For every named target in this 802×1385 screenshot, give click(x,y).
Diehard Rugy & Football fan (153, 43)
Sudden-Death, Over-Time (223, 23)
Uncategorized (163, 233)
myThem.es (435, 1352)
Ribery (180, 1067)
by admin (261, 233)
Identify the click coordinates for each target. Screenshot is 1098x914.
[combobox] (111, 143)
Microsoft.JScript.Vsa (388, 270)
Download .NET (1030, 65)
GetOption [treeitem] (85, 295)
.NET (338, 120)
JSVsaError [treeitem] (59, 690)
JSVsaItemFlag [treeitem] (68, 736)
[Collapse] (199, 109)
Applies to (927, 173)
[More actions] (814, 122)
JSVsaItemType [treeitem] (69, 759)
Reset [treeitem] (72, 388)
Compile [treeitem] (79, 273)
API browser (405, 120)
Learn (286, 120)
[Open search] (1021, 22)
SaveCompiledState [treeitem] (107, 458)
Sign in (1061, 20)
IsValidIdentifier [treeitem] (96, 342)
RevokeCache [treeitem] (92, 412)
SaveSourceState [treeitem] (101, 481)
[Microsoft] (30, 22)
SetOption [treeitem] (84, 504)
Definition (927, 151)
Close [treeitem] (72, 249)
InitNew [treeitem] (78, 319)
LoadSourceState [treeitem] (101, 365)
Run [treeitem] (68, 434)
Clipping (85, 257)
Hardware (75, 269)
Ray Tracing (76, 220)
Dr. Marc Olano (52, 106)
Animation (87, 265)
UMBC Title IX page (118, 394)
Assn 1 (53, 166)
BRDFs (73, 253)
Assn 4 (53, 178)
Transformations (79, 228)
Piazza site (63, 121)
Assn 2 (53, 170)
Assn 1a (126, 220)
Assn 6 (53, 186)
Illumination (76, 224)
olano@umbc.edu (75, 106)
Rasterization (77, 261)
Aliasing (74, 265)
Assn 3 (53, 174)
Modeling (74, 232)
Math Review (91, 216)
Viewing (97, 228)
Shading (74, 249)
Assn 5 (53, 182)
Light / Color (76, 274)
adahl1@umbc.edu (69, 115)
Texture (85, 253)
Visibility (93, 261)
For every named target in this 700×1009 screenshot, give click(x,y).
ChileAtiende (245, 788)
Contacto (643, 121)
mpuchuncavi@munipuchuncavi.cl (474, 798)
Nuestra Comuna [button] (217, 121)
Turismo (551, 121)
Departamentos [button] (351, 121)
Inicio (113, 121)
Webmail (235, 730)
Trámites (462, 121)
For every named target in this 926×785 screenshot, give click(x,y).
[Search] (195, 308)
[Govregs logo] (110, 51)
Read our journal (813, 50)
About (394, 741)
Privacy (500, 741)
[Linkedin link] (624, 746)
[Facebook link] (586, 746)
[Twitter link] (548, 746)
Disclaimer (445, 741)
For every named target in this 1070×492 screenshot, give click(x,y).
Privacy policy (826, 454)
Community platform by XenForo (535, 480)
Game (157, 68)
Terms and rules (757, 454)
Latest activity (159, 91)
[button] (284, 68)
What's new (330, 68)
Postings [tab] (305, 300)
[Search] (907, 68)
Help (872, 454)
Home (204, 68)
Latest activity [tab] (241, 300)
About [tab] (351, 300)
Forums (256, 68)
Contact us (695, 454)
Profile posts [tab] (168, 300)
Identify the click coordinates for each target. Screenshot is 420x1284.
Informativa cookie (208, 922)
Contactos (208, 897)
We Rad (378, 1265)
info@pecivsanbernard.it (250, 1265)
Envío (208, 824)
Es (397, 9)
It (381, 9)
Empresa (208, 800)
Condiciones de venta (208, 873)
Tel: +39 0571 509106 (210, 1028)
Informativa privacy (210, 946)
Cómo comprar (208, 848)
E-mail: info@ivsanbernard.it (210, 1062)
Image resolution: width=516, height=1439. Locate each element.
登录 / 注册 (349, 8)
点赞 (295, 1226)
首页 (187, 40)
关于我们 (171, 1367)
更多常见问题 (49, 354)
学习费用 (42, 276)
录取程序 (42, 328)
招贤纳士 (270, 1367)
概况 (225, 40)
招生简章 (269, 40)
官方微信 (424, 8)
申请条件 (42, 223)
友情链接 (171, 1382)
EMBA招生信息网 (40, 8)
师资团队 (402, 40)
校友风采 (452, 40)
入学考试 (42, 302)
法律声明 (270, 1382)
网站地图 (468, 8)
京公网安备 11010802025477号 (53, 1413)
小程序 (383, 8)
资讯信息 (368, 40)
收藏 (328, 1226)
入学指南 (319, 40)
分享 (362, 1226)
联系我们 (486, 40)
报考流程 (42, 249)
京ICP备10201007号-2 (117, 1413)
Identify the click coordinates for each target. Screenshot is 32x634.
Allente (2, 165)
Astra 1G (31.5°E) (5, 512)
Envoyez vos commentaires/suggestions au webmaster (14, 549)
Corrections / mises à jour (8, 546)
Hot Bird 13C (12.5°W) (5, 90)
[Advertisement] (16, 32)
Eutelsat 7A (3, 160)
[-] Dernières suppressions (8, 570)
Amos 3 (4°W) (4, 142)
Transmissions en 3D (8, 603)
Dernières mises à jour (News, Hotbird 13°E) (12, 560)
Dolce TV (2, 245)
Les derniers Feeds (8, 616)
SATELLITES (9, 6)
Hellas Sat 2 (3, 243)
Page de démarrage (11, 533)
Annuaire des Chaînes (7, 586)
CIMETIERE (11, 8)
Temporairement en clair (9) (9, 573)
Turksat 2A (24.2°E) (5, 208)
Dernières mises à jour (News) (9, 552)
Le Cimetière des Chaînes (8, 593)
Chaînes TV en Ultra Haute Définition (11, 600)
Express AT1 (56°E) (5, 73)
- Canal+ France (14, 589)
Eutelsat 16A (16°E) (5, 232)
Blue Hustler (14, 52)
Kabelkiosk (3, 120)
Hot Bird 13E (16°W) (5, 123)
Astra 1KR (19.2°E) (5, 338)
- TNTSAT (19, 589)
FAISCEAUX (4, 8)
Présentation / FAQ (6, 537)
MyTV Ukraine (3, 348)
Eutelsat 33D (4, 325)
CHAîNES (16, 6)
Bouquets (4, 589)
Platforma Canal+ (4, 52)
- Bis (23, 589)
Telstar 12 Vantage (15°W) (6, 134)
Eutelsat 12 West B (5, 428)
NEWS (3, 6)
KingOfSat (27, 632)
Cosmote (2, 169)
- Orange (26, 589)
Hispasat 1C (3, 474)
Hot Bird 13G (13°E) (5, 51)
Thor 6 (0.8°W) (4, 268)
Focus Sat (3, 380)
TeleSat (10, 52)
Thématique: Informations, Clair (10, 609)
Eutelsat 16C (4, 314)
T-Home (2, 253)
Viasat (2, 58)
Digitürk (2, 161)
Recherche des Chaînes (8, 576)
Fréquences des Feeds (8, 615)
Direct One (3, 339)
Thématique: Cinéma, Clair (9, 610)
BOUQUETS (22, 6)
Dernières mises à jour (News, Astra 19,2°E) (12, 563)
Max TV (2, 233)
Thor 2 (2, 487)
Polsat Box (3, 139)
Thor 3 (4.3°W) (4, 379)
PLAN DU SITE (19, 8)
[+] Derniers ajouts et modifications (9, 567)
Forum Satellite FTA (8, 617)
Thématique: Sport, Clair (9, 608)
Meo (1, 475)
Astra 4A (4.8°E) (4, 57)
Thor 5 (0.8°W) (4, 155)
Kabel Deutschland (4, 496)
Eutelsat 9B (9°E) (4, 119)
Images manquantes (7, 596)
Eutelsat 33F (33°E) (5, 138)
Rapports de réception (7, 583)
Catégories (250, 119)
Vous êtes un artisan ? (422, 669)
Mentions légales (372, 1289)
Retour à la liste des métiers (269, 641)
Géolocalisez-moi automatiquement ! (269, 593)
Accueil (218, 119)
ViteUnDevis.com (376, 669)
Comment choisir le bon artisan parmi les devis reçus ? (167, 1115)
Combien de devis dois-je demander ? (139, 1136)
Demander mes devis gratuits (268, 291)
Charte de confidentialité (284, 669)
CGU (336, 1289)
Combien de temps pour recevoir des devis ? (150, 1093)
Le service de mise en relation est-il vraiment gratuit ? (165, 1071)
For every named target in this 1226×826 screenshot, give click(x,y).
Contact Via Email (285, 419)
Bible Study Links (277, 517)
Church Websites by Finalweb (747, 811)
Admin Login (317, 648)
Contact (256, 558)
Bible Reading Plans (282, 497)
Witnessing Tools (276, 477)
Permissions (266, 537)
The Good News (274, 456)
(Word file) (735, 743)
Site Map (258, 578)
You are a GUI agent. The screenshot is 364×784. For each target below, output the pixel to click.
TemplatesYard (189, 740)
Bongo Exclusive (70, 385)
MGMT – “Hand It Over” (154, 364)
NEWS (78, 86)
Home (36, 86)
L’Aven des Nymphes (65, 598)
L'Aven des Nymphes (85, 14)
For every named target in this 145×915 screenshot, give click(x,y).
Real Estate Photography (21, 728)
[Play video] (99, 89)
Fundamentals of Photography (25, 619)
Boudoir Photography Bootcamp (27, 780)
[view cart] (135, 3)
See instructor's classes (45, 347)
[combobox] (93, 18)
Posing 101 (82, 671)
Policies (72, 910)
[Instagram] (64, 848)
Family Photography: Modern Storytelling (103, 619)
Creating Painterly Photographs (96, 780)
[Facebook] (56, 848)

**TASK DIRECTIONS**
Reproduce the entries between the line holding "[Microsoft] (30, 22)" and the line holding "mpuchuncavi@munipuchuncavi.cl (474, 798)", inclusive, with no changes.

**WORKED SOLUTION**
[Microsoft] (30, 22)
SetOption [treeitem] (84, 504)
Definition (927, 151)
Close [treeitem] (72, 249)
InitNew [treeitem] (78, 319)
LoadSourceState [treeitem] (101, 365)
Run [treeitem] (68, 434)
Clipping (85, 257)
Hardware (75, 269)
Ray Tracing (76, 220)
Dr. Marc Olano (52, 106)
Animation (87, 265)
UMBC Title IX page (118, 394)
Assn 1 (53, 166)
BRDFs (73, 253)
Assn 4 (53, 178)
Transformations (79, 228)
Piazza site (63, 121)
Assn 2 (53, 170)
Assn 1a (126, 220)
Assn 6 (53, 186)
Illumination (76, 224)
olano@umbc.edu (75, 106)
Rasterization (77, 261)
Aliasing (74, 265)
Assn 3 (53, 174)
Modeling (74, 232)
Math Review (91, 216)
Viewing (97, 228)
Shading (74, 249)
Assn 5 (53, 182)
Light / Color (76, 274)
adahl1@umbc.edu (69, 115)
Texture (85, 253)
Visibility (93, 261)
For every named target in this 700×1009 screenshot, give click(x,y).
ChileAtiende (245, 788)
Contacto (643, 121)
mpuchuncavi@munipuchuncavi.cl (474, 798)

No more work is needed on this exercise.